INPUT RECORDS:
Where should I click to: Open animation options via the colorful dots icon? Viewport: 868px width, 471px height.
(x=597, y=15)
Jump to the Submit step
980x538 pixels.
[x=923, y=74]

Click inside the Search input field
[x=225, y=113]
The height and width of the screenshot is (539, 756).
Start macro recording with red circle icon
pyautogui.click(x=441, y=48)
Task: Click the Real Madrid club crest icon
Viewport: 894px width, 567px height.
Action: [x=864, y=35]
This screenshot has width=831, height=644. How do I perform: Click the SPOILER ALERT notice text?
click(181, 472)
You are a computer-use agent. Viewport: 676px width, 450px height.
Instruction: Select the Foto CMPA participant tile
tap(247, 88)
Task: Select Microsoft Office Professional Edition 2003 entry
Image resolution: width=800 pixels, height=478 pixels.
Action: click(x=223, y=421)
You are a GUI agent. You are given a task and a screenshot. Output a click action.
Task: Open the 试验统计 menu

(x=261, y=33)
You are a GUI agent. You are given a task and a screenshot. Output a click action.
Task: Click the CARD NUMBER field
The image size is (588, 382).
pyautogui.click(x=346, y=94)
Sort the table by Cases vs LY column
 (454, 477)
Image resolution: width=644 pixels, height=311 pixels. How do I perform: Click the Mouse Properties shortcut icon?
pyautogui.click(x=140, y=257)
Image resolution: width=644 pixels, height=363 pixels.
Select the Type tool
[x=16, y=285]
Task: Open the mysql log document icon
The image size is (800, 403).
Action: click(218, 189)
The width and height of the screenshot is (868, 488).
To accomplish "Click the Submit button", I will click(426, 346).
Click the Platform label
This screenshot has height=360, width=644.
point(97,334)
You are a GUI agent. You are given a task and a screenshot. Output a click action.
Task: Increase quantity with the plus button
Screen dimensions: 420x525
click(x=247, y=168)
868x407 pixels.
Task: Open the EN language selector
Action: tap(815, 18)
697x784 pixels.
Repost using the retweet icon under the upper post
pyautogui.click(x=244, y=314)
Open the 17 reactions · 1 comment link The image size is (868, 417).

WHAT THE TASK ASKS: Each entry above is to be duplicated exactly, with nothing left out.

ANSWER SECTION:
Where should I click to: Open animation options via the colorful dots icon? Viewport: 868px width, 471px height.
(x=597, y=15)
Jump to the Submit step
980x538 pixels.
[x=923, y=74]

Click inside the Search input field
[x=225, y=113]
The height and width of the screenshot is (539, 756).
Start macro recording with red circle icon
pyautogui.click(x=441, y=48)
Task: Click the Real Madrid club crest icon
Viewport: 894px width, 567px height.
Action: [x=864, y=35]
This screenshot has width=831, height=644. How do I perform: Click the SPOILER ALERT notice text?
click(181, 472)
You are a computer-use agent. Viewport: 676px width, 450px height.
Instruction: Select the Foto CMPA participant tile
tap(247, 88)
Task: Select Microsoft Office Professional Edition 2003 entry
Image resolution: width=800 pixels, height=478 pixels.
Action: click(x=223, y=421)
You are a GUI agent. You are given a task and a screenshot. Output a click action.
Task: Open the 试验统计 menu

(x=261, y=33)
You are a GUI agent. You are given a task and a screenshot. Output a click action.
Task: Click the CARD NUMBER field
The image size is (588, 382).
pyautogui.click(x=346, y=94)
Sort the table by Cases vs LY column
 (454, 477)
Image resolution: width=644 pixels, height=311 pixels. How do I perform: Click the Mouse Properties shortcut icon?
pyautogui.click(x=140, y=257)
Image resolution: width=644 pixels, height=363 pixels.
Select the Type tool
[x=16, y=285]
Task: Open the mysql log document icon
The image size is (800, 403).
Action: click(218, 189)
The width and height of the screenshot is (868, 488).
To accomplish "Click the Submit button", I will click(426, 346).
Click the Platform label
This screenshot has height=360, width=644.
point(97,334)
You are a GUI agent. You are given a task and a screenshot. Output a click action.
Task: Increase quantity with the plus button
Screen dimensions: 420x525
click(x=247, y=168)
868x407 pixels.
Task: Open the EN language selector
Action: tap(815, 18)
697x784 pixels.
Repost using the retweet icon under the upper post
pyautogui.click(x=244, y=314)
Open the 17 reactions · 1 comment link The image size is (868, 417).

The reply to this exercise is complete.